I can construct this function by blending the plane function and sphere function according to the angle in polar coordinates using the following formula:
$$
f(\phi,r)=f_{blend}(\phi) \cdot f_{plane}(\phi,r)+(1-f_{blend}(\phi)) \cdot f_{sphere}(\phi,r)
$$
Where, i.e.:
$$
f_{blend}(\phi)=\frac{1}{2}\sin(4\phi)+\frac{1}{2}
$$
$$
f_{plane}(\phi,r)=R
$$
$$
f_{sphere}(\phi,r)=\sqrt{R^2-r^2}
$$
I am interested in principle curvatures at point $[x=0,y=0]$ and in principle directions. Since Euler's theorem says that principle directions should be perpendicular and principle curvatures should be the maximum and the minimum value of normal curvature at these points, there has to be some problem with the smoothness of this surface.

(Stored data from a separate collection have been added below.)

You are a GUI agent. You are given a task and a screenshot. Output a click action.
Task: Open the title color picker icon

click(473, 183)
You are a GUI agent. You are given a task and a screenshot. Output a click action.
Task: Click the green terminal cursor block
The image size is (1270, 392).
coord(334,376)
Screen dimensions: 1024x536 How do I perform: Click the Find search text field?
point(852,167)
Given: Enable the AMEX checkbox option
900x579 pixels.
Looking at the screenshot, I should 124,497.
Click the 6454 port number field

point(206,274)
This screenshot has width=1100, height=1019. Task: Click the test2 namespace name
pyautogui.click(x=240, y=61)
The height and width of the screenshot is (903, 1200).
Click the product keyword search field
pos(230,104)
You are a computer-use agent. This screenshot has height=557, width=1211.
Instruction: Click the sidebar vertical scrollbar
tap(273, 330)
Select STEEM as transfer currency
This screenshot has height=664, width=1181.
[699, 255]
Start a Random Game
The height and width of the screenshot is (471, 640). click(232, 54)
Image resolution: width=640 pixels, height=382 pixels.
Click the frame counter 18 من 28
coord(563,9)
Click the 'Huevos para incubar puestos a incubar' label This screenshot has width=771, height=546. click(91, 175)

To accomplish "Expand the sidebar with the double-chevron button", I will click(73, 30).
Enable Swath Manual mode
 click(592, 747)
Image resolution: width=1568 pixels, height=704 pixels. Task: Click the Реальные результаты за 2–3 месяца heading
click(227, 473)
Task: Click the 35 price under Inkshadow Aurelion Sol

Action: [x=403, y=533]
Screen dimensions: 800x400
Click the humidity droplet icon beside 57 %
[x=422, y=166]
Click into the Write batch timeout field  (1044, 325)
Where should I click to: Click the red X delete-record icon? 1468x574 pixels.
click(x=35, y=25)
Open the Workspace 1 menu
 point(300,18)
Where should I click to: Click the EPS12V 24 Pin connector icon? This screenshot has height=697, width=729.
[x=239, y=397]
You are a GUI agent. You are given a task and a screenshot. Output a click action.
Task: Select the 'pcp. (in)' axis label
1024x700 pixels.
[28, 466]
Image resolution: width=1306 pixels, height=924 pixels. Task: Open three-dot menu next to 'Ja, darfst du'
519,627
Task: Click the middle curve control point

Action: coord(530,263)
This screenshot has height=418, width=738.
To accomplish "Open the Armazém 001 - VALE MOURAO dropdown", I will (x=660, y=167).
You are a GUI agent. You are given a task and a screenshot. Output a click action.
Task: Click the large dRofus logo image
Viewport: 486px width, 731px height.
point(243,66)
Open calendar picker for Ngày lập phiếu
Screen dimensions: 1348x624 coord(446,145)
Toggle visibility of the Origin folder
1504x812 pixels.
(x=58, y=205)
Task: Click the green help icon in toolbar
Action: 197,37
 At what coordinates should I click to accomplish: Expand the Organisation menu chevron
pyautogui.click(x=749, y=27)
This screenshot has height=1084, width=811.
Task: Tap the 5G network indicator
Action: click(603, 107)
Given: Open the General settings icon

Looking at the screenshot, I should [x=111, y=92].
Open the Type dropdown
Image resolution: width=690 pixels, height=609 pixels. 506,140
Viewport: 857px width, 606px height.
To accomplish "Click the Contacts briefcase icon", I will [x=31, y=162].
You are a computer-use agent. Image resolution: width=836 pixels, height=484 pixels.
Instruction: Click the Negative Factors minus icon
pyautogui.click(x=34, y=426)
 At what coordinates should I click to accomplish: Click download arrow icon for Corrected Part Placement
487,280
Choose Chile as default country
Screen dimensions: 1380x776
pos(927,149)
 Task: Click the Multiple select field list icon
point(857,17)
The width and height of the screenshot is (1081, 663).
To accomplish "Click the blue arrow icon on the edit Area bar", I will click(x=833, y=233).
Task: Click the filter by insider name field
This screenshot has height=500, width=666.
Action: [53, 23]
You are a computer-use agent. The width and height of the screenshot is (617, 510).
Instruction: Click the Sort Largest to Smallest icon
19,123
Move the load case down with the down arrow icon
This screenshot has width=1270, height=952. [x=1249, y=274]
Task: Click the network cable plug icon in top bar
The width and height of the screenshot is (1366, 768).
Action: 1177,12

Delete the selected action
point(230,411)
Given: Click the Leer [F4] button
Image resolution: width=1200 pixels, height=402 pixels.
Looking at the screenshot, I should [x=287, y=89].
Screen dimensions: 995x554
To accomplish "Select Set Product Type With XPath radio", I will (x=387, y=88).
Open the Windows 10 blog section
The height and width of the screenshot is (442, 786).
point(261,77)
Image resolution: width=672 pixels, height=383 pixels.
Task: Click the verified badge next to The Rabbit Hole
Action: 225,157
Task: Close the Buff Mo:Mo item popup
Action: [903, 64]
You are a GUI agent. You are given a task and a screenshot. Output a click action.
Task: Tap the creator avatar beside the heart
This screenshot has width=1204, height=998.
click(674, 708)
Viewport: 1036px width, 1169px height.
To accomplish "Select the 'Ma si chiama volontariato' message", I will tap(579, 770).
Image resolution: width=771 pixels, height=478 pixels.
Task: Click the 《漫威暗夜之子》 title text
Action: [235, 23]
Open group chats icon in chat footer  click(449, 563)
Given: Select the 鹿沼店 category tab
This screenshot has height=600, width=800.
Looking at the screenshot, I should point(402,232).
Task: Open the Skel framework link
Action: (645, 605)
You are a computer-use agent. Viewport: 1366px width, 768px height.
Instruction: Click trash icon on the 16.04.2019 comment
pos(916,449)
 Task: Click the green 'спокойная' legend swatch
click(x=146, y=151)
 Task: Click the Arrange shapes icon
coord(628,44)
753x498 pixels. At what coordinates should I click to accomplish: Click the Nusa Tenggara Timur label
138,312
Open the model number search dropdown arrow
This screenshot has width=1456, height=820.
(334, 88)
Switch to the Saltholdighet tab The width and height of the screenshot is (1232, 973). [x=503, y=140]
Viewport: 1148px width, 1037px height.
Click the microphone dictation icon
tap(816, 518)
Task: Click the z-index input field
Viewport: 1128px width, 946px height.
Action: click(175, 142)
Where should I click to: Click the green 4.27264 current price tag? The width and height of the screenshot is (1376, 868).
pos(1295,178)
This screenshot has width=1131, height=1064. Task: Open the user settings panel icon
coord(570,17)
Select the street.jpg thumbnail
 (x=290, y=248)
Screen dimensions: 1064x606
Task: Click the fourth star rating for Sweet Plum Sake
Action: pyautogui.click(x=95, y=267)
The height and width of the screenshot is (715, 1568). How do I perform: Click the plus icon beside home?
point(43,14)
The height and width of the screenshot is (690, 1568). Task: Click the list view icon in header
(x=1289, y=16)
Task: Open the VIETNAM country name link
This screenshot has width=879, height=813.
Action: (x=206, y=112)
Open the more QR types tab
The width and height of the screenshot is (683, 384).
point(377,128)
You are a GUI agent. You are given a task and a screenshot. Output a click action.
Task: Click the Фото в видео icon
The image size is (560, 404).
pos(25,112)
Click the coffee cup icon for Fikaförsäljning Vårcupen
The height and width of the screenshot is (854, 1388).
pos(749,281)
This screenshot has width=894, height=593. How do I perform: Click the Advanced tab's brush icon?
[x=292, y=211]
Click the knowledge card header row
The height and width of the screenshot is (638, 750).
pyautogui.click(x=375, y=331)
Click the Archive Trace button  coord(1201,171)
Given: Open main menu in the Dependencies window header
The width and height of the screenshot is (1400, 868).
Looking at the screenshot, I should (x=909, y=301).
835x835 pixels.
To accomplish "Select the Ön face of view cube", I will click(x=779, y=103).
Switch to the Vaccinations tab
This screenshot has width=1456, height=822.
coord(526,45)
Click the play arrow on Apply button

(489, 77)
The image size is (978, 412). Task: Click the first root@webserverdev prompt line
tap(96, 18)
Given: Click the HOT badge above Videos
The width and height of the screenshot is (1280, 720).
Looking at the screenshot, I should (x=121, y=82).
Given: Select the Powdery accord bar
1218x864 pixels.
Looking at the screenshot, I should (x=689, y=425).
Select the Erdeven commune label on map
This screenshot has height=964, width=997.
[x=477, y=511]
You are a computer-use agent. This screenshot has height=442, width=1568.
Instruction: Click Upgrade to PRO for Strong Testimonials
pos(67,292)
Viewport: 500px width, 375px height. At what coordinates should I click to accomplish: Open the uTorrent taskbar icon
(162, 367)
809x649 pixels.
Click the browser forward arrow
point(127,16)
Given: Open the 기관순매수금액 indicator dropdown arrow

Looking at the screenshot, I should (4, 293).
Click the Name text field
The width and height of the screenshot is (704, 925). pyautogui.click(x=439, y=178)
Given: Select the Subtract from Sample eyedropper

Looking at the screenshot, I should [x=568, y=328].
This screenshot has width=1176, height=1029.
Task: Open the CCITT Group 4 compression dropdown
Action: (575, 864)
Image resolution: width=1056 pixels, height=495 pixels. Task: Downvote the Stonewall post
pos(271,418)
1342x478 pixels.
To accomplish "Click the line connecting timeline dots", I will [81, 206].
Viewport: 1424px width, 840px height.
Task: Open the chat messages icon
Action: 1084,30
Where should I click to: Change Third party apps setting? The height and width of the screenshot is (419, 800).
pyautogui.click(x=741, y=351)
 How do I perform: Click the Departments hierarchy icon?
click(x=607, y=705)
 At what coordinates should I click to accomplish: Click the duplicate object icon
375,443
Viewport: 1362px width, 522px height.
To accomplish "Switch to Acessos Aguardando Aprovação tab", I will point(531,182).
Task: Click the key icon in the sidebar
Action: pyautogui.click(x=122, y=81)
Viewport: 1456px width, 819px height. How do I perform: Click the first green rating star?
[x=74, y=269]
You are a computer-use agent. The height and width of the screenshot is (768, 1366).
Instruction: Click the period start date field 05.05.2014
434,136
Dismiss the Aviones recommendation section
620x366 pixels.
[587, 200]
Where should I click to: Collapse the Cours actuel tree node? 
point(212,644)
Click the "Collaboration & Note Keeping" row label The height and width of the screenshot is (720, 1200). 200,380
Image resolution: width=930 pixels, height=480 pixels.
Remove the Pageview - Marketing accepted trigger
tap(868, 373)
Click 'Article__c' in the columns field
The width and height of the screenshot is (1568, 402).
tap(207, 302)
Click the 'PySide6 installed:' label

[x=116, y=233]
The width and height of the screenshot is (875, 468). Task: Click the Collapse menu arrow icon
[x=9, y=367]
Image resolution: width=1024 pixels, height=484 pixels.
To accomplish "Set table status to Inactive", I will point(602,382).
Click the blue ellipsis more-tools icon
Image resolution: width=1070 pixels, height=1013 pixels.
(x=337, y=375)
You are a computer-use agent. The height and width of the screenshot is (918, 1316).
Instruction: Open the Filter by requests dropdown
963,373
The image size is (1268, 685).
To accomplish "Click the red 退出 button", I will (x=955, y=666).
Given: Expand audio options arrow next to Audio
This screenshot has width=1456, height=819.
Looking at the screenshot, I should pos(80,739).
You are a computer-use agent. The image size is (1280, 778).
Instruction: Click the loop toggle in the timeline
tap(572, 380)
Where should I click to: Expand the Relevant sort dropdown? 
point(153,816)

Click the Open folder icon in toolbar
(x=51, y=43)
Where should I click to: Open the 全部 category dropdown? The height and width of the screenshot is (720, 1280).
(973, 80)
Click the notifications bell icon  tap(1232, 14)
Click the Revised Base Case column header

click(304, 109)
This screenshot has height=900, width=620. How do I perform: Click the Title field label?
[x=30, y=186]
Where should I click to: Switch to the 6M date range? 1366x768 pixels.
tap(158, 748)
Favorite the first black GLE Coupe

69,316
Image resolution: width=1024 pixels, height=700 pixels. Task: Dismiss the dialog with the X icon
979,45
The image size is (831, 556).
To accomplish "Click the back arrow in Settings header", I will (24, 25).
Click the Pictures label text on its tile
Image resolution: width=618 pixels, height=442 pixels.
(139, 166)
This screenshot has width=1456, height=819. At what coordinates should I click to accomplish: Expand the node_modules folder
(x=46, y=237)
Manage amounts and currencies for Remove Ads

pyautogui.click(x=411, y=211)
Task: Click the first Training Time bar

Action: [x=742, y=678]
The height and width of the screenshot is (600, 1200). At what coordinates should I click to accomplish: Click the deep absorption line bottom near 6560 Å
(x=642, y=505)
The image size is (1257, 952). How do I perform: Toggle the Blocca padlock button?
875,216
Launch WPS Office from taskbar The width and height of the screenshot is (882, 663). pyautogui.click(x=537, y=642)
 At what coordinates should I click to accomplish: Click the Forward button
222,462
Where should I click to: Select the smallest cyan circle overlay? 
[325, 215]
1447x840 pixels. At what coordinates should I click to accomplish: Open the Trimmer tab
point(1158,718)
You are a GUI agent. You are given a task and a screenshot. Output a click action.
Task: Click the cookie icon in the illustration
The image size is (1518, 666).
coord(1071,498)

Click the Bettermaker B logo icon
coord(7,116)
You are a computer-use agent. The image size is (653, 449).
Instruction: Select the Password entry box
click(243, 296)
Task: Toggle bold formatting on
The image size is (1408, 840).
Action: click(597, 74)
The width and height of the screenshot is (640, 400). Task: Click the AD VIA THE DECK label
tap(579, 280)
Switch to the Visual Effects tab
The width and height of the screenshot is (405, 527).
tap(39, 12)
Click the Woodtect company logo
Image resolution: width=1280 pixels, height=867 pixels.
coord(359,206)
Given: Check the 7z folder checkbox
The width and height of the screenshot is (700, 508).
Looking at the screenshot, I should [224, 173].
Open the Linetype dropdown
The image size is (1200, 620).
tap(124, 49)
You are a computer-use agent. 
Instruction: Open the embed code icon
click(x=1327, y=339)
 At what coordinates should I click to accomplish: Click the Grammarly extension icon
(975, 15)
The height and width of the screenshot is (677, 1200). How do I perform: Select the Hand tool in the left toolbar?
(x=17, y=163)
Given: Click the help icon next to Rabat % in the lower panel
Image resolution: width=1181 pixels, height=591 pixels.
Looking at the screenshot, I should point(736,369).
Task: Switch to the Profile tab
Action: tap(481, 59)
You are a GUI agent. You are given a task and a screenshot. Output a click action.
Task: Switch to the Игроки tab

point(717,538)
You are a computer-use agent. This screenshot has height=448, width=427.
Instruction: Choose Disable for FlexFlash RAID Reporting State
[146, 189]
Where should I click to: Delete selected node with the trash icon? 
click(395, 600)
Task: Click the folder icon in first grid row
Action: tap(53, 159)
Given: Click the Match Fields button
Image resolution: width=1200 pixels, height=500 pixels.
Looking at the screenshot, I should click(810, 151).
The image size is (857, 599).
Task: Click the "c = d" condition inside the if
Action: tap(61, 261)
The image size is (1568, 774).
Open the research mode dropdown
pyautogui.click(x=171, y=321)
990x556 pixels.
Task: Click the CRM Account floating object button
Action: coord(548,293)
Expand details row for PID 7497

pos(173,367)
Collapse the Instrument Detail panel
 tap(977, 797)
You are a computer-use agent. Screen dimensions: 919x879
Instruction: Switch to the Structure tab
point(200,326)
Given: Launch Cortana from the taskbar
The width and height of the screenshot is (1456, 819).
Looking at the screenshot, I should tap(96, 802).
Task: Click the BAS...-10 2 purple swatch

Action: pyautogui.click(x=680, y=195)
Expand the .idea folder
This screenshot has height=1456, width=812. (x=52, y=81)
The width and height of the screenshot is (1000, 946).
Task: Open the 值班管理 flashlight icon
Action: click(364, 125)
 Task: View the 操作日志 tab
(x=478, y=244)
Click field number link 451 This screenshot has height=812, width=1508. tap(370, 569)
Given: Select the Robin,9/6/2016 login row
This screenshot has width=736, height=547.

I tried to find partial derivatives for this instance and express the curvature as a function of angle coordinate:
$$
f(\phi,r)=(\frac{1}{2}\sin(4\phi)+\frac{1}{2}) \cdot R + (1-(\frac{1}{2}\sin(4\phi)+\frac{1}{2})) \cdot \sqrt{R^2-r^2}
$$
$$
\frac{\partial f(\phi,r)}{\partial r}=-\frac{r(\sin(4\phi)+1)}{2\sqrt{R^2-r^2}}
$$
$$
\frac{\partial^2 f(\phi,r)}{\partial r^2}=-\frac{\sin(4\phi)+1}{2R}
$$
For $r=0$ I get:
$$
\frac{\partial f(\phi,r=0)}{\partial r}=0
$$
$$
\frac{\partial^2 f(\phi,r=0)}{\partial r^2}=-\frac{\sin(4\phi)+1}{2R}
$$
If I use a formula for the curvature of a curve given by explicit function $y:f(x)$ to express the normal curvature as a function of angle coordinate, I get:
$$
k=\frac{\lvert y'' \rvert}{\sqrt{(1+(y')^2)^3}}
$$
$$
k(\phi)=\frac{\lvert -\sin(4\phi)+1 \rvert}{2R}
$$
This result says that the minimum and maximum values of normal curvature are not perpendicular. I know that it is wrong, and there is basically some problem with smoothness at this point, but I don't see what exactly it is.
 A: tl; dr: No twice continuously-differentiable function has a graph that contains both the coordinate axes and vertical circles lying above the lines $y = \pm x$. While the graph of the function $f$ (blue) may have a Gauss map, its Gauss map is not differentiable at the origin, so the shape operator at the origin need not be defined, much less have the "expected" properties guaranteed by Euler's theorem.


Let $f$ be a real-valued function of class $C^{2}$ defined in some neighborhood of the origin in the plane, and whose graph is tangent to the $(x, y)$ plane at the origin. The graph of the quadratic approximation is a plane, parabolic cylinder, elliptic paraboloid, or hyperbolic paraboloid. None of these surfaces has order-$2$ contact with all four of the curves specified, namely the coordinate axes and the two red circles: The only candidate for the two circles is an elliptic paraboloid, and this surface does not have order-$2$ contact with the coordinate axes.
(If it matters, to get the blue graph pictured we want to take the blending function to be $\frac{1}{2}(1 + \cos(4\phi))$ and the sphere function to be $R - \sqrt{R^{2} - r^{2}}$.)